Ducks raised on rice paddy to control Golden Kuhol and other pest
This is the finding of Ethel Niña Catahan in her masteral thesis in biology at the University of Santo Tomas. Catahan tested two types of rice hull ash, One is partly carbonized (black ash) and the other oven-burned (white ash). Both were applied independently in very small amount as either mixed with the beans or as protectant placed at the mouth of the container. In both preparations and methods, mungbeans – and other beans and cereals, for that matter – can be stored for as long as six months without being destroyed by this Coleopterous insect.
The bean weevil is a cosmopolitan insect whose grub lives inside the bean, eating the whole content and leaving only the seed cover at the end of its life cycle. When it is about to emerge the female lays eggs for the next generation. Whole stocks of beans may be rendered unfit not only for human consumption, but for animal feeds as well. It is because the insect leaves a characteristic odor that comes from the insect’s droppings and due to fungal growth that accompanies infestation.
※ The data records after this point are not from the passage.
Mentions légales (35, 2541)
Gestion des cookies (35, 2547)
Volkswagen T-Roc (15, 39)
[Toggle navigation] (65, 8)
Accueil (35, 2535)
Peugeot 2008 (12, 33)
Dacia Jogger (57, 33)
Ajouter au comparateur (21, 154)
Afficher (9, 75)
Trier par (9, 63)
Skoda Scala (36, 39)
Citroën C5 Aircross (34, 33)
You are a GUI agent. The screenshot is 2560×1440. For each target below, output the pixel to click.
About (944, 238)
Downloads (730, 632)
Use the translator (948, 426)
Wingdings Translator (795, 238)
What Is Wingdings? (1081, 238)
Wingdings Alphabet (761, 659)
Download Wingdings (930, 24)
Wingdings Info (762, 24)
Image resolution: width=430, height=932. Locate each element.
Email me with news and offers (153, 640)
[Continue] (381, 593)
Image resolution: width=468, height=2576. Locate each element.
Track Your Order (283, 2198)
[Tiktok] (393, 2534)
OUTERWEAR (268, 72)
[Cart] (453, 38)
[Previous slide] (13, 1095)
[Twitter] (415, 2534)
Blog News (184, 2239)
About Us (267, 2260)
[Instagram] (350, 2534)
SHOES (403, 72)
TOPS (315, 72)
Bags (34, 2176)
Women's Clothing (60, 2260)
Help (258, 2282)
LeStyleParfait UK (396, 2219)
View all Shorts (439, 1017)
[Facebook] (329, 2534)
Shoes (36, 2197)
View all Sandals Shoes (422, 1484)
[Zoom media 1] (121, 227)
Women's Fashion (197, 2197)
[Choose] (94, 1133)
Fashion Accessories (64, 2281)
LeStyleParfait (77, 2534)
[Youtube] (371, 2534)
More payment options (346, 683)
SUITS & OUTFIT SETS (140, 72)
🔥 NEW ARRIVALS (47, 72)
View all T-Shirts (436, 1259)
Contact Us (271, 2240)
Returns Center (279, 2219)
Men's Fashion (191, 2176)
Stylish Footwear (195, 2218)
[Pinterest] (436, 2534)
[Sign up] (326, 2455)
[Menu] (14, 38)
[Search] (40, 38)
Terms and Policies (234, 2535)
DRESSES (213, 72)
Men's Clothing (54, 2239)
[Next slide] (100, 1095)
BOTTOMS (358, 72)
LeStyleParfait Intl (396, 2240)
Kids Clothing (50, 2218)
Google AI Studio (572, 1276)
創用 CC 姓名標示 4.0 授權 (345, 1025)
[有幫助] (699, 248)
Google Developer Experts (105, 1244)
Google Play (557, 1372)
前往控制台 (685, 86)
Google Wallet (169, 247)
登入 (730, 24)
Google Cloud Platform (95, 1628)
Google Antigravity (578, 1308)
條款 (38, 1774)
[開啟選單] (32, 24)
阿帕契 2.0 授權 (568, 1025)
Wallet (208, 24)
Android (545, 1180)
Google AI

Rice is substitute, and a better one, to wheat flour.
Of all alternative flour products to substitute wheat flour, it is rice flour that is acclaimed to be the best for the following reasons:
· Rice has many indigenous uses from suman to bihon (local noodle), aside from its being a staple food of Filipinos and most Asians.
· In making leavened products, rice can be compared with wheat, with today’s leavening agents and techniques.
· Rice is more digestible than wheat. Gluten in wheat is hard to digest and can cause a degenerative disease which is common to Americans and Europeans.
· Rice is affordable and available everywhere, principally on the farm and in households.
Other alternative flour substitutes are those from native crops which are made into various preparations - corn starch (maja), ube (halaya), gabi (binagol), and tugui’ (ginatan), cassava (cassava cake and sago).
Lastly, the local rice industry is the mainstay of our agriculture. Patronizing it is the greatest incentive to production and it saves the country of precious dollar that would otherwise be spent on imported wheat.
Let’s aim at unifying agriculture and ecology into agro-ecology. This is what practical farming is all about.